--- Text provided ---
The relationship between the Ministry of Justice and the Home Office in recent years has been a toxic one where the MoJ has been routinely abused, according to former justice secretary Sir Robert Buckland.
Recalling the state of play when he was appointed to the role by then prime minister Boris Johnson in 2019, he said: “We’d been curled up in the corner for years, in the foetal position, in the crouched position in the corner, especially vis-à-vis the Home Office. The relationship, I thought was frankly entirely dysfunctional.”
Buckland revealed the poor state of relations between the departments during an interview for the Institute for Government’s Ministers Reflect series which was released this week.
“I thought the Home Office had got used to being the dominant partner – I’m not going to exaggerate here, it was almost like some sort of unequal relationship where one partner thought they could abuse the other and talk down to the MoJ.” He added: “I thought, “I’m not having this. I’m not having this at all. It’s outrageous. I expected a mutually respectful arrangement.”
Buckland described how he enlisted the support of Priti Patel, the then home secretary, in establishing “a much better equilibrium between the two departments".
"I think we institutionalised much more of a dialogue between the perm secs, which has carried on to this day between Antonia [Romeo, MoJ permanent secretary] and Matthew Rycroft [Home Office permanent secretary]. Because prior to that, I wasn’t sure that much of that was going on," Buckland said.
--- Recorded information ---
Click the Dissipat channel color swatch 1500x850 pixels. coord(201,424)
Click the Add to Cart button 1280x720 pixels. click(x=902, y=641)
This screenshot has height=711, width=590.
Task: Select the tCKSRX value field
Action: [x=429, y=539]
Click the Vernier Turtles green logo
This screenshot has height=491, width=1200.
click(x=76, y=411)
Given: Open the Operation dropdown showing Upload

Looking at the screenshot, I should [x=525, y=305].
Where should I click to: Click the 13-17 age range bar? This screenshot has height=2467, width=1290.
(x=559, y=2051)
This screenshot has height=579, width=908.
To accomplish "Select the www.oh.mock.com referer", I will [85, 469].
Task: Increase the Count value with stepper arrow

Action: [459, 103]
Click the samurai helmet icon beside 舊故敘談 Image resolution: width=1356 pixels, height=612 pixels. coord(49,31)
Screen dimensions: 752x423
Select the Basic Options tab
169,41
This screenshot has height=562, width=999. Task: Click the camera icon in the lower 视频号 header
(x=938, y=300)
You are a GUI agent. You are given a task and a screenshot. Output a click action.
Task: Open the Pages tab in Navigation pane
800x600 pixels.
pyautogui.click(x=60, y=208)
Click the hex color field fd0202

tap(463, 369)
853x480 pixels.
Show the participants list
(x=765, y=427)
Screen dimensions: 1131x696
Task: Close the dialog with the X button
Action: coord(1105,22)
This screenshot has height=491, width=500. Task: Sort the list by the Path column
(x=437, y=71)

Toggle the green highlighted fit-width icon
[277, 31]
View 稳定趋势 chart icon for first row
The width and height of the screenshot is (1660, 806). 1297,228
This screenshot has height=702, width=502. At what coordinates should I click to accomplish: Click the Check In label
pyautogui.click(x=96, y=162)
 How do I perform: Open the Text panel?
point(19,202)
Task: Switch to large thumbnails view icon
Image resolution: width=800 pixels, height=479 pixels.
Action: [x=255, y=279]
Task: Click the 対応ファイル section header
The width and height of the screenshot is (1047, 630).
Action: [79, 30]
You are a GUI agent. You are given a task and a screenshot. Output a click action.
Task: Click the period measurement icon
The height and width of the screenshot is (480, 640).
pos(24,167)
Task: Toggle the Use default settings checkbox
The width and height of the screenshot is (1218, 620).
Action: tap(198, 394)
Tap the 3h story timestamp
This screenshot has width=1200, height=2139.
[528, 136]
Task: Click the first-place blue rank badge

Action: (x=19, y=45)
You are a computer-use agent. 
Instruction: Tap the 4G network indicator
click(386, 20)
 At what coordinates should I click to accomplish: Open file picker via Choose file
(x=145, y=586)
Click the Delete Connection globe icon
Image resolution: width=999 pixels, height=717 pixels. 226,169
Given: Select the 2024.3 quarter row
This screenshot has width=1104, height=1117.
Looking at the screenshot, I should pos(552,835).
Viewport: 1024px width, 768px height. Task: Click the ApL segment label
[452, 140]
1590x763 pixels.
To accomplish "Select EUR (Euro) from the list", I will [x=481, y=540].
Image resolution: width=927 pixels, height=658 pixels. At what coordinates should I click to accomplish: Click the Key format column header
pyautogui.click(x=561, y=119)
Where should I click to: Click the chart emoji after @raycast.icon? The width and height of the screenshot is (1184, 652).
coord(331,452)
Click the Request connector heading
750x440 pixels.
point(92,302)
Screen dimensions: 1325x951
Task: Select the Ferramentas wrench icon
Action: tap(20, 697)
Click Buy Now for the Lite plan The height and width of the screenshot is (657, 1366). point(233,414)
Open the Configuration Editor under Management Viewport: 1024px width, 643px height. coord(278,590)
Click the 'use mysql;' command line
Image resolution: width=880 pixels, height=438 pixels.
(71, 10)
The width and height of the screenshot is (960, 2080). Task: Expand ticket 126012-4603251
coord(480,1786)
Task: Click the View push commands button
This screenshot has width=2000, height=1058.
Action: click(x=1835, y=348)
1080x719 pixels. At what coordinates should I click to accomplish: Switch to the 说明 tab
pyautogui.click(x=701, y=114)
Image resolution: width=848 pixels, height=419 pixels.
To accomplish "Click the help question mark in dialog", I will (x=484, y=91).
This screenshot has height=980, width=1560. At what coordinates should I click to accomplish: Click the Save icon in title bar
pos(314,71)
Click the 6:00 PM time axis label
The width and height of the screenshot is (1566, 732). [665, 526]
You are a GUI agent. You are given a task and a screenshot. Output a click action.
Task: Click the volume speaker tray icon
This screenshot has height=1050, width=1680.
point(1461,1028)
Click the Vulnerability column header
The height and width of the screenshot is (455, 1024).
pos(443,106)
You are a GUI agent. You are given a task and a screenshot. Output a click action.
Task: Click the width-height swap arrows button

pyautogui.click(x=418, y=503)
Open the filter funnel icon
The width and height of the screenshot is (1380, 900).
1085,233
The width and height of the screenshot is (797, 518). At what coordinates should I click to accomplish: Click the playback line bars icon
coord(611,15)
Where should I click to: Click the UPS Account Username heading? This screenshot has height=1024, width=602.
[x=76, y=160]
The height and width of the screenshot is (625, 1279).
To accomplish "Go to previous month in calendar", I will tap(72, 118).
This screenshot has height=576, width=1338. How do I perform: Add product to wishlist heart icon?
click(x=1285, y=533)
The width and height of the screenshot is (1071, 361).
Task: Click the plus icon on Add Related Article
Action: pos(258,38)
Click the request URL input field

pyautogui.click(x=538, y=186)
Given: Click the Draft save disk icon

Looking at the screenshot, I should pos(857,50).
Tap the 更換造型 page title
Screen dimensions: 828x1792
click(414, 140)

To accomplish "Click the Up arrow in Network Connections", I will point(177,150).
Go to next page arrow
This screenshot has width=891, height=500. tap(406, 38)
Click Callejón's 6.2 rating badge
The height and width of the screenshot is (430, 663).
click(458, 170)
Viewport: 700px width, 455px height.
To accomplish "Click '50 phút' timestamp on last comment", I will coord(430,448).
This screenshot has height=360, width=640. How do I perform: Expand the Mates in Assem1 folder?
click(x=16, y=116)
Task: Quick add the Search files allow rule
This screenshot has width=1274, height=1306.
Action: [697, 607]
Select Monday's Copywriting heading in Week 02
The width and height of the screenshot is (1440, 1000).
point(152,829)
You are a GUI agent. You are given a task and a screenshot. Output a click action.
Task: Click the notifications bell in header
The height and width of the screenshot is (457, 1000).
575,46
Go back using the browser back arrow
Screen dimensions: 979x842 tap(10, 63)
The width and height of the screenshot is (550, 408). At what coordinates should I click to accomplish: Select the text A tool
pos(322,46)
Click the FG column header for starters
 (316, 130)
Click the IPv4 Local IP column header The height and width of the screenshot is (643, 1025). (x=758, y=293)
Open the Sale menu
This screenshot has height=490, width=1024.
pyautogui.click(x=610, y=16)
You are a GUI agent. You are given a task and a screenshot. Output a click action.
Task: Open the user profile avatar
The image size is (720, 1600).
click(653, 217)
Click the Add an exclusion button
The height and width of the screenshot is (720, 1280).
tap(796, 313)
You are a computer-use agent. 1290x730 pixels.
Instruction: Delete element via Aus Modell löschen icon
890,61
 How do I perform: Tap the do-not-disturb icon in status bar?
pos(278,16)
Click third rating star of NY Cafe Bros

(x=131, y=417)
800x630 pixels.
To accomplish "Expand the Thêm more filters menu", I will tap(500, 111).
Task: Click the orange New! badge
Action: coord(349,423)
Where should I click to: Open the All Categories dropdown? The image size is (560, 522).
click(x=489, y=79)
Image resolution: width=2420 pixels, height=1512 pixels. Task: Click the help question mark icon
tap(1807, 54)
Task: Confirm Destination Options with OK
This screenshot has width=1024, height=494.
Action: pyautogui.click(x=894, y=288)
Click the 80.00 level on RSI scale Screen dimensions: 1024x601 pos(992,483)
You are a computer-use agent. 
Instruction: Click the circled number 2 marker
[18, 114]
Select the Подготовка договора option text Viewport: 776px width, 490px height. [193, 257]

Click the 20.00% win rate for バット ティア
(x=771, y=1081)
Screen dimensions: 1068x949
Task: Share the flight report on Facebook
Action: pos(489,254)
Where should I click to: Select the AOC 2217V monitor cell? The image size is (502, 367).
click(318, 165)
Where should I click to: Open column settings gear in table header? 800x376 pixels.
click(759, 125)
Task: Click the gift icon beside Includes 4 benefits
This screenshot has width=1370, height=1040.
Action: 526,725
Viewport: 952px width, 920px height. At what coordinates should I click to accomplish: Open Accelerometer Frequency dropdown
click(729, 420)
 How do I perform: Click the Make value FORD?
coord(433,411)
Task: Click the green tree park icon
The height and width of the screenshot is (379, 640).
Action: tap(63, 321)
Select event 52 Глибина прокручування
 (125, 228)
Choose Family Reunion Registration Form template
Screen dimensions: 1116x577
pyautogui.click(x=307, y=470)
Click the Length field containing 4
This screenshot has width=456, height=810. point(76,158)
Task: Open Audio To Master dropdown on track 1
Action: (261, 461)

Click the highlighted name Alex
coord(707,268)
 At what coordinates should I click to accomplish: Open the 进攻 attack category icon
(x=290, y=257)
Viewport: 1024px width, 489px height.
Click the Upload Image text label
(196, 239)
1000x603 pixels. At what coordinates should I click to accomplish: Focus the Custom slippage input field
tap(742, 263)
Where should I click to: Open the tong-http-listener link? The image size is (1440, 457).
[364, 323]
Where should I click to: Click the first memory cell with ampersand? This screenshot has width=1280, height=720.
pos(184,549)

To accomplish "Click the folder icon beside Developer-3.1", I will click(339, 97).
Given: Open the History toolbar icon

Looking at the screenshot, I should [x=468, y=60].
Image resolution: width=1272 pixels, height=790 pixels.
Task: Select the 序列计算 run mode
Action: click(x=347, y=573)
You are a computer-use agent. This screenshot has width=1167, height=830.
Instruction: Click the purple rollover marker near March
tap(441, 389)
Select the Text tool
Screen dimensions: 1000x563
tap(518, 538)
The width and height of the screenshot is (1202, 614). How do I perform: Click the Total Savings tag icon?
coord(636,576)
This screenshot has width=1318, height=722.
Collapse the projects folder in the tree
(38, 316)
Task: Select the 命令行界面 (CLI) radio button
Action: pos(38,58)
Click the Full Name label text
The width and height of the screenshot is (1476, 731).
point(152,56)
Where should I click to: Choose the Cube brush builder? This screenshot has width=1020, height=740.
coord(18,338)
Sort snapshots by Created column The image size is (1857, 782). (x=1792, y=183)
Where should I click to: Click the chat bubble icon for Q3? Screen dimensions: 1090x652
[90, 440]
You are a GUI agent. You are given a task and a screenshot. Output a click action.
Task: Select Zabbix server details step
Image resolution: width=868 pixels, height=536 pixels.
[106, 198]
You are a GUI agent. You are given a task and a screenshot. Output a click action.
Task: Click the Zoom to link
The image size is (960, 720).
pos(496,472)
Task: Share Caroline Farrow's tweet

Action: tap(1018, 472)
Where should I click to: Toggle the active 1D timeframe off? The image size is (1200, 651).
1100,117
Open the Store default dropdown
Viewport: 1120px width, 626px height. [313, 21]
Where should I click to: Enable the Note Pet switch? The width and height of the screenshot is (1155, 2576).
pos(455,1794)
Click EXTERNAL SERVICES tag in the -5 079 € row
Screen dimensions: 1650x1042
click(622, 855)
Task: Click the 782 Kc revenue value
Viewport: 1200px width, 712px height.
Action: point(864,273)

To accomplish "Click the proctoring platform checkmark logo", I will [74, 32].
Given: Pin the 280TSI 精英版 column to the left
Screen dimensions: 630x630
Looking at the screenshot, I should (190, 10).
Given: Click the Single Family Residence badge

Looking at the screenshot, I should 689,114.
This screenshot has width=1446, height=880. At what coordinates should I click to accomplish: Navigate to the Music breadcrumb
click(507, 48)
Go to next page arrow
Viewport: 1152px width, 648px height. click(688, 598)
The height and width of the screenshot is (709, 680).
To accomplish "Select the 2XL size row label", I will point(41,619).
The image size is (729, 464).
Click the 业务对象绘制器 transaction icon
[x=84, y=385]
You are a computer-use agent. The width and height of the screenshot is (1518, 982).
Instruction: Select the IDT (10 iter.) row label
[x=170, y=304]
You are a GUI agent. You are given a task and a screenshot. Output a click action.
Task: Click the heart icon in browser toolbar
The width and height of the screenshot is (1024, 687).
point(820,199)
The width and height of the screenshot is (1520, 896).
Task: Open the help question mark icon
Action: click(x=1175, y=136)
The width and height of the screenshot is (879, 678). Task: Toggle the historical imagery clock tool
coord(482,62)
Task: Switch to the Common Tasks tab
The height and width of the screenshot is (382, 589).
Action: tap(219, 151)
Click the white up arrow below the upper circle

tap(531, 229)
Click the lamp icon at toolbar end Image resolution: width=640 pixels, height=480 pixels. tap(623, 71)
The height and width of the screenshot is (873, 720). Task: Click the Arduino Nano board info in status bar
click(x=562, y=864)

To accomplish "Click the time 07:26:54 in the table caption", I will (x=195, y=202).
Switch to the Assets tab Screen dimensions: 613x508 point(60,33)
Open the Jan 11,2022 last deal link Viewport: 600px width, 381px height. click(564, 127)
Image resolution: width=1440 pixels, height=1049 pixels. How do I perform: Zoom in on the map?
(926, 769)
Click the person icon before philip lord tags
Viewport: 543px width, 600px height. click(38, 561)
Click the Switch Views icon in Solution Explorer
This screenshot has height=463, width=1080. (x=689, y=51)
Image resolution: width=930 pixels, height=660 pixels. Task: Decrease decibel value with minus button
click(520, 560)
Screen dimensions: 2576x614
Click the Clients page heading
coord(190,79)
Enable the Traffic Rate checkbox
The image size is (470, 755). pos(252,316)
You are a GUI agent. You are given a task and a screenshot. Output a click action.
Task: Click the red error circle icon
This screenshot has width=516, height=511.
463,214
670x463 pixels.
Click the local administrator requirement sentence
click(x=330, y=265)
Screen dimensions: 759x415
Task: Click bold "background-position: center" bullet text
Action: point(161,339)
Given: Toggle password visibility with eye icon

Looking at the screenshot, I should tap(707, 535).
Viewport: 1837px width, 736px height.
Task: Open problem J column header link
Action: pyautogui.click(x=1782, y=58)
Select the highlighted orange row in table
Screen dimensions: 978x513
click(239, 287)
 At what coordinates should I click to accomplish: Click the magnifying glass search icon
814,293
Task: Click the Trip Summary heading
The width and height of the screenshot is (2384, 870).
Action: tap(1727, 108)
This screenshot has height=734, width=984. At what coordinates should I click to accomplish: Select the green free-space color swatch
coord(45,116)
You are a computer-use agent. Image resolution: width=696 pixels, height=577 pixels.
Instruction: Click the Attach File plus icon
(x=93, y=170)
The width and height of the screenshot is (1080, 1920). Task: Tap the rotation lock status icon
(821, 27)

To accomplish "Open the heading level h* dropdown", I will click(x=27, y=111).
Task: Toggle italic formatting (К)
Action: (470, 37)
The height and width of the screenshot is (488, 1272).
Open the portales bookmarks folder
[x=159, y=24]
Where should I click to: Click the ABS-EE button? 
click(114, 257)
---
**Requirement**
Please answer these questions about the article on the Ministry of Justice and the Home Office:
(a) Which prime minister appointed Buckland to the justice secretary role in 2019?
(b) Whose support did Buckland enlist in establishing a better equilibrium between the two departments?
(c) In which Institute for Government series did Buckland give the interview?
The listing has nothing to do with the article.

**Solution to this task**
(a) Boris Johnson
(b) Priti Patel, the then home secretary
(c) Ministers Reflect